I am not familiar with that model saw, hopefully others are. Around here, it's tough to find a table saw of almost any kind for $175. @GeorgeC likes the fence. I have a similar fence, the difference probably being mine was purchased separately and added to a Craftsman saw from the 70s. I love it. At the risk of offending those who don't like it, or any fence that locks at the front and rear of the saw, I would say they haven't figured out the trick to using this kind of fence. I'll be the first to admit I had issues with it at first, but once I learned how to use it properly, I have no problems with it. What took me some time to learn might be explained in the owners manual, but I never looked at that.

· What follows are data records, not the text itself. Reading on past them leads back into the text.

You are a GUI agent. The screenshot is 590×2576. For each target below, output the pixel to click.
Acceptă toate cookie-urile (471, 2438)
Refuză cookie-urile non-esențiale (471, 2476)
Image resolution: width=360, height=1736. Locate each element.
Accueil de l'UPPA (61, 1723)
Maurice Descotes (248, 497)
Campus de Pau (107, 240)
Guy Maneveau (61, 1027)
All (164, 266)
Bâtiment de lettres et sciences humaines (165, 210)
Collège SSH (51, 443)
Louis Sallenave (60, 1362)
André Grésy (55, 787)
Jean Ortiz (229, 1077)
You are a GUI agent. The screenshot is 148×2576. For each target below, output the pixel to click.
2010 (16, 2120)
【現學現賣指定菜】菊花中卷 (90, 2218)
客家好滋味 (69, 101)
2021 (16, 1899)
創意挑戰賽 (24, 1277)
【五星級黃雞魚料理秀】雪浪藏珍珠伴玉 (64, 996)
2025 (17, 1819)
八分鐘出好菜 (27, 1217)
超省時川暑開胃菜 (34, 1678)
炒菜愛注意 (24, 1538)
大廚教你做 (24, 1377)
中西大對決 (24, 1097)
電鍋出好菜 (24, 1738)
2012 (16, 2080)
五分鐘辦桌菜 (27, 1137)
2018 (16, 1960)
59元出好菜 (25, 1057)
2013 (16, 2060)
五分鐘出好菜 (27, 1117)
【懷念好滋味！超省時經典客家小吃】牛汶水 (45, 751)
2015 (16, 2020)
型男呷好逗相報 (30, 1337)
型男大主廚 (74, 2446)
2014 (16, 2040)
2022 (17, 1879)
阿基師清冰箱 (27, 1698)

If you would like to know more, start a private conversation with me. Again, no offense to those who dislike these fences, I just don't want to start arguments about it.


----------



## woodnthings

blamuk said:


> Hi, how much should one pay for a seemingly good condition 22114 in 2022? Should I jump on it @ $175?
> 
> I have a dewalt jobsite saw, about as good as it gets for a jobsite saw. I do like the rack and pinion fence on it. Its as square as my framing square. The table is flat, to my 4' box level, if small. Would the 22114 fence be a large upgrade?
> 
> Before my dewalt I had an old craftsman jobsite saw, with a table thats not flat and a fence thats never square. So the dewalt was a HUGE upgrade. What would the 22114 get me?
> 
> I do plan on "getting to" a more permanent shop setup. I can build tables for the dewalt, make it more stable, etc. But I can never make the fence better. Thats why if I'm to get a stationary saw its all about the fence for me. Power wise I have not needed more - I mostly build speakers subwoofers and kitchen cabinets etc. 90% cutting birch ply and MDF. I can't afford to cut real hard wood anyway  So again, power and stability, capacity, I can have more but what I have is fine. what holds me back is that the 22114's fence doesn't sound that great, people upgrade it anyway, so I'm not really buying for the fence either? I would not plan on spending another $400 on a Biesemeyer fence for it. I might as well keep looking for a saw with a better fence to start with?
> I'll post some pics



I have the "big brother" to that saw, 22124 which has the floor length cabinet. I love that saw and the Biesemeyer fence it came with, a upgrade over the 22114.
The controls work really smooth and motor has sufficient power for all but 3" rips. Mine listed for $1200 at the time it was new, so that saw at $175.00 seems like a decent deal.


----------